### Consigne donnée a
D'après l'extrait sur le Verbier Festival, qui a créé le Conservatoire de Saint-Pétersbourg, et en quelle année ?

### Extrait du document
-.-.-
Entre la Russie et le
Verbier Festival, c’est une longue histoire d’amour. Pour l’anecdote,
saviez-vous que Martin T:son Engstroem, le Directeur du Verbier Festival, avait
obtenu un diplôme universitaire de russe lors de ses jeunes années ? Un
tropisme slave présent dès la création du Festival, en 1994, avec la présence
d'Evgeny Kissin, Maxim Vengerov, bientôt suivis de Mischa Maisky, Yuri Bashmet
ou Natalia Gutman, et qui culmina pour Martin en 2015 avec l’attribution du
prestigieux Prix Chostakovitch, faisant du Fondateur du Festival le premier
lauréat non musicien de son histoire. Certes, il faut se méfier des
généralisations et des idées préconçues, mais l’école russe en musique brille
par son parfum si authentique et ses génies de la composition comme de
l’interprétation. Mais qu’est-ce qui rend un musicien russe si unique ? Pas le
poids d’une histoire encombrante, puisque la musique russe est relativement
jeune, le Conservatoire de Saint-Pétersbourg ayant été créé par Anton
Rubinstein en 1862. Pas non plus une identité nationale arc-boutée sur ses
positions, vu que le génie de l’école russe a été précisément de s’ouvrir aux
influences extérieures.Il n’y a qu’à énumé- rer les ascendances françaises, polonaises et allemandes de Rubinstein pour comprendre l’esprit qui présida au Conservatoire de Saint-Pétersbourg où enseigna également le grand Leopold Auer qui eut pour élèves des musiciens aussi mythiques que Jascha Heifetz, Nathan Milstein et indirectement David Oistrakh. Ainsi va la musique russe, à la fois terreau d’influences et férocement nationale. Les migrations liées à la Révolution de 1917, à la Seconde Guerre mondiale, puis à la chute du Mur de Berlin propageront en outre l’école russe dans le monde entier, avec un succès toujours renouvelé. On s’en convaincra aisé- ment avec le parcours d’un des chouchous absolus du Festival, Daniil Trifonov, qui joue ce soir à la Salle des Combins. Après des études à l’Académie Gnessine de Moscou, le jeune prodige se forma à Cleveland où enseigne désormais Sergeï Babayan (qui se produira à Verbier le 30 juillet), pianiste formé à l’école soviétique. Impossible de citer tous les grands moments que nous ont offerts les musiciens russes à Verbier.
-.-.-
Lignes d'un jeu de données de repérage à l'écran
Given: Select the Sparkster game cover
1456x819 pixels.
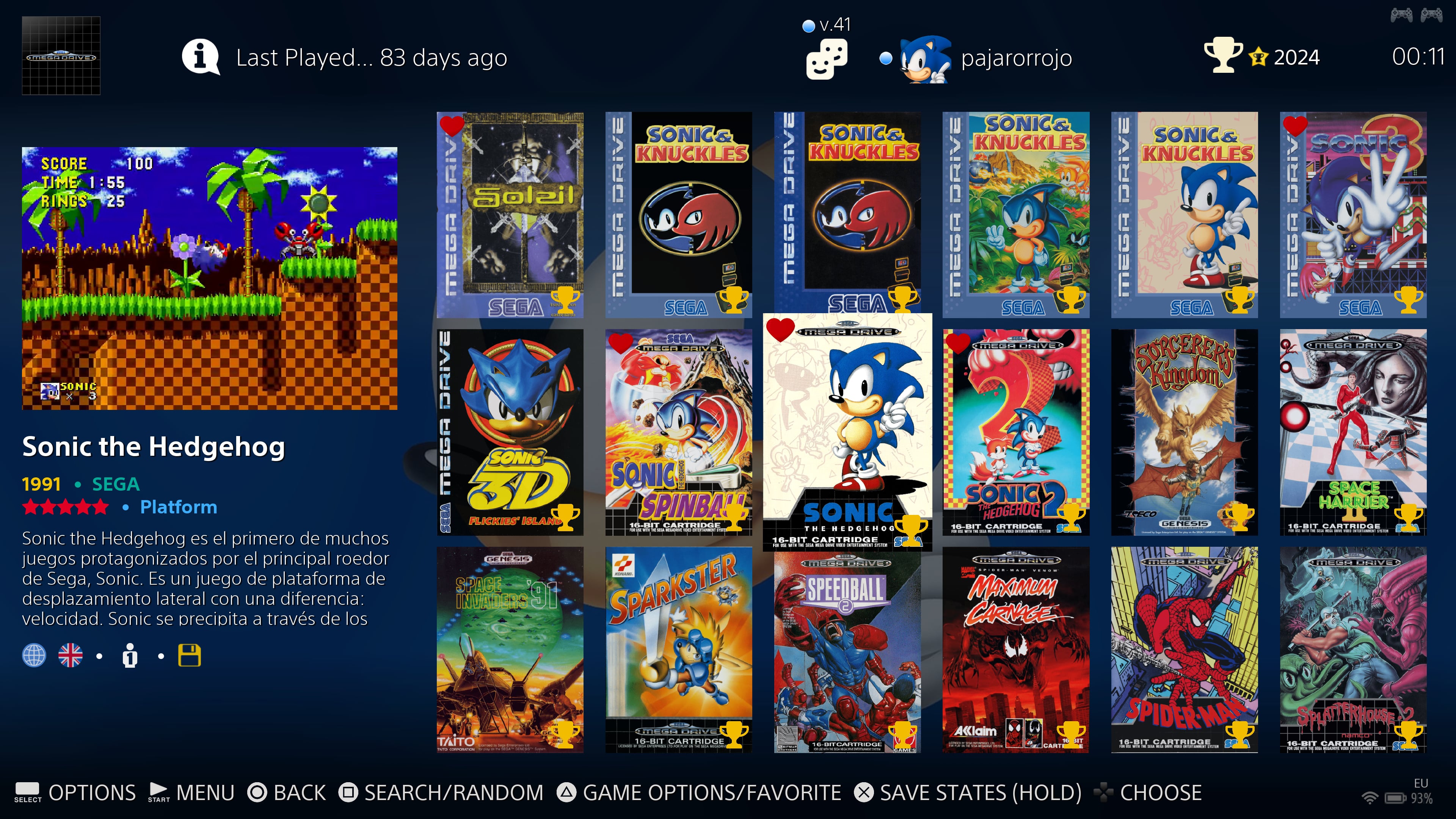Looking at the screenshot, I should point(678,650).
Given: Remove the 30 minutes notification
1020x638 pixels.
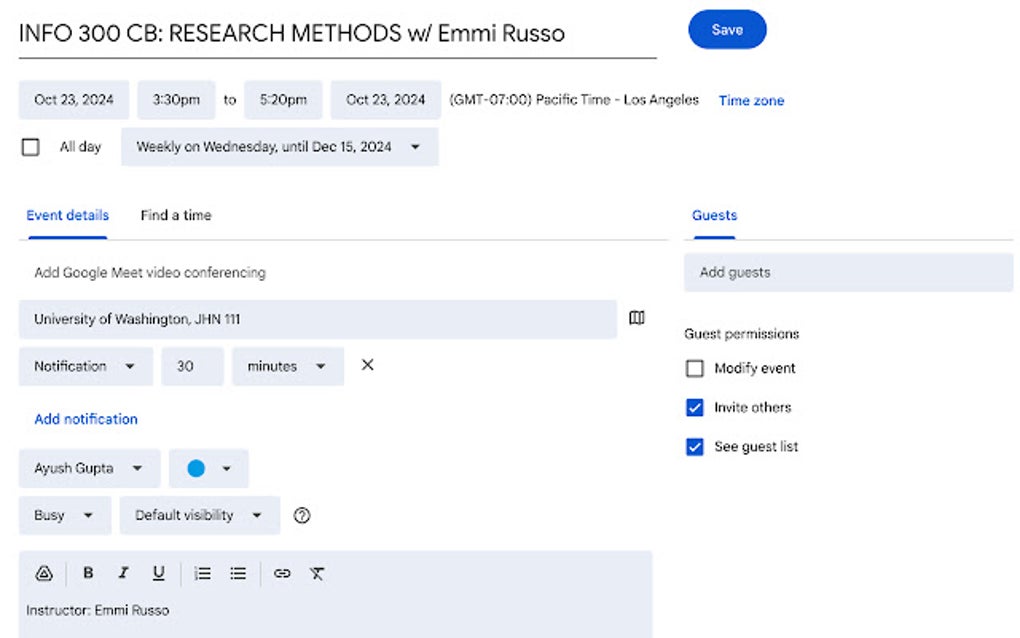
-.-.-
### Consigne donnée b
Dans les entrées, remplacez « notification » par « reminder » de la ligne contenant « Given: Remove the 30 minutes notification » jusqu'à la fin des entrées, ces deux bornes comprises, sans rien modifier d'autre. Ne redonnez que ces lignes et laissez les images de côté.

### Réponse rédigée a
Anton Rubinstein l'a créé en 1862.

### Réponse rédigée b
Given: Remove the 30 minutes reminder
1020x638 pixels.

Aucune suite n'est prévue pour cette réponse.